If you are so clever, why not rich? This tricky question has puzzled many talented and gifted people. The scientists decided to clarify this dispute and created a computer model of redistribution of wealth between people and seems to have confirmed the long-known truth that the most successful are far from the smartest. Research is of an applied nature and will help in the future to get the most out of investments in science.
The distribution of wealth in society has long followed the well-known principle of 80:20: 80% of the money on our planet is in the possession of 20% of people. The empirical rule discovered by the economist Pareto is always valid for any sphere of life and society of any size. Of course, the distribution of money is too contradictory and sensitive to leave it as it is. Why do some people get a lot and others do not?
The traditional answer to the question is: we live in meritocracy, which means that people receive welfare in proportion to their talent, intellect, efforts, etc. regardless of social status and origin. People believe in a logical at first sight justice, but still forget about the share of luck, which plays an important role.
The idea of a uniform distribution of world finance among intellectuals for some reason crept into error. There is a law on the normal distribution, when most of the values are symmetrically grouped around the average digit and this rule occurs almost everywhere. Take, for example, IQ tests. In most people, the intelligence measured by such a test will, on average, be about 100 units. But it is unlikely that you will find a person with an IQ of 1000 or 10 0000.
Exactly the same distribution expresses the employment of a person at work. Most of the employees work a normalized number of hours every day. It's unlikely that you met a person in your life who managed to process another for a billion hours.
But when it comes to remuneration for the work done, it turns out that there are people who have billions of times more money than average citizens. What factors determine the possibility of getting rich for a person? How can these factors be calculated and used in later life for a more equitable distribution of money?

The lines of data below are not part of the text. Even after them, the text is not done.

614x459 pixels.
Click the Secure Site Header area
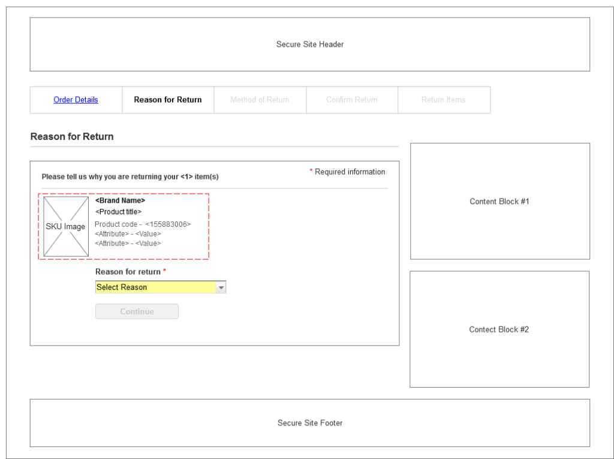(309, 44)
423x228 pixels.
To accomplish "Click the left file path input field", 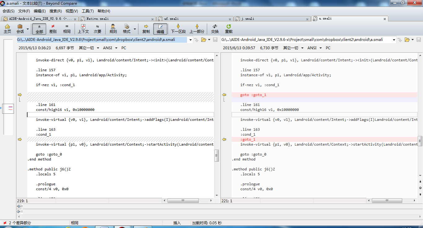I will coord(102,40).
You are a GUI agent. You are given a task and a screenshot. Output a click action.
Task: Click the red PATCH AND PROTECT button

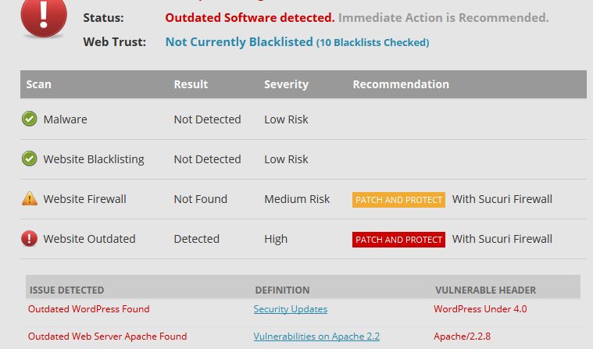[398, 240]
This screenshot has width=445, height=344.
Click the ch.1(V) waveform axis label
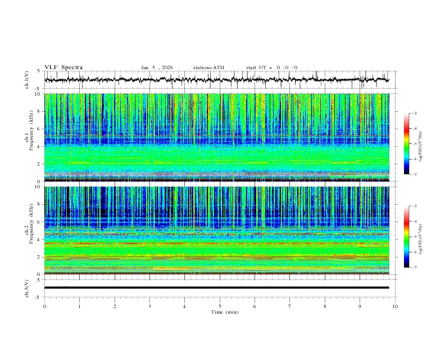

Scientist Alessandro Pluchino and his colleagues from the University of Catania found the right answers to these questions, creating a computer model that showed how people use their talent to realize in life. During the research, it became clear what role luck plays in the whole process.
Created by scientists digital simulation accurately reproduces the distribution of wealth around the world. As initial data, it contains the N-number of people with average talent, or intellect, no lower and no higher than average mental development. Thus, each of the simulated people is slightly less or slightly more talented, just as our physical parameters - height and weight - are correlated. Someone is heavier, lighter, taller, or, conversely, low, but no one is the size of an ant or a skyscraper. On average, we are very similar.
The computer model developed by Plucino calculated the life of a person for 40 years with everyday events and successful twists of fate that could directly lead the person to enrichment. Of course, if a person took advantage of the moment and was moderately talented. But there were also failures. That is, scientists created a simulation of the natural life of an average citizen with random events.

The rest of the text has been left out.